- TASK -
Return the following from the records below: each line, word for word, starting with the line that contains "Where should I click to: Click the" and going on through the line that contains "Task: Open the レポート chart icon", with nothing outside that range.

- RECORDS FOR PROCESSING -
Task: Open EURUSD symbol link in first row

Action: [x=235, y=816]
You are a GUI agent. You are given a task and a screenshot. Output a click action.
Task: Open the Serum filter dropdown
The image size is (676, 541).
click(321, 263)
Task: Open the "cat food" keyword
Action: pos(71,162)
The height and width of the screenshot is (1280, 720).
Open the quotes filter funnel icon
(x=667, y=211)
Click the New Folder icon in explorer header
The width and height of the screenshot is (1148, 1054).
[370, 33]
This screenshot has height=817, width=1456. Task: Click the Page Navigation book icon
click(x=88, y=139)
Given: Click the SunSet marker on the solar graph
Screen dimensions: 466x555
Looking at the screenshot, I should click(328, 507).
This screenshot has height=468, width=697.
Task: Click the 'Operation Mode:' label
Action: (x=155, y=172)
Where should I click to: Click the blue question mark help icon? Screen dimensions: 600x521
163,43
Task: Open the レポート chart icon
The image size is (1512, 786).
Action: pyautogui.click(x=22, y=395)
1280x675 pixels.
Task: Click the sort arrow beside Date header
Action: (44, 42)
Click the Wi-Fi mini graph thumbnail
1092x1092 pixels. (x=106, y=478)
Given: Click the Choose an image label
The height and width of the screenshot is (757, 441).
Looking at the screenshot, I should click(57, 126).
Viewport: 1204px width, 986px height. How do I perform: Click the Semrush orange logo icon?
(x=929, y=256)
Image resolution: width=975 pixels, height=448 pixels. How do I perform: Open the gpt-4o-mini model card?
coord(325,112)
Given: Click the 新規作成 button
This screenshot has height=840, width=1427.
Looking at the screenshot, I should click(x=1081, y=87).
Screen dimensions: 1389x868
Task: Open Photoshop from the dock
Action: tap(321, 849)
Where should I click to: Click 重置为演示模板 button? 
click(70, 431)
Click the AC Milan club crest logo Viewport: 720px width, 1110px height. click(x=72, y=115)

- ANSWER FOR THE TASK -
Where should I click to: Click the blue question mark help icon? Screen dimensions: 600x521
163,43
Task: Open the レポート chart icon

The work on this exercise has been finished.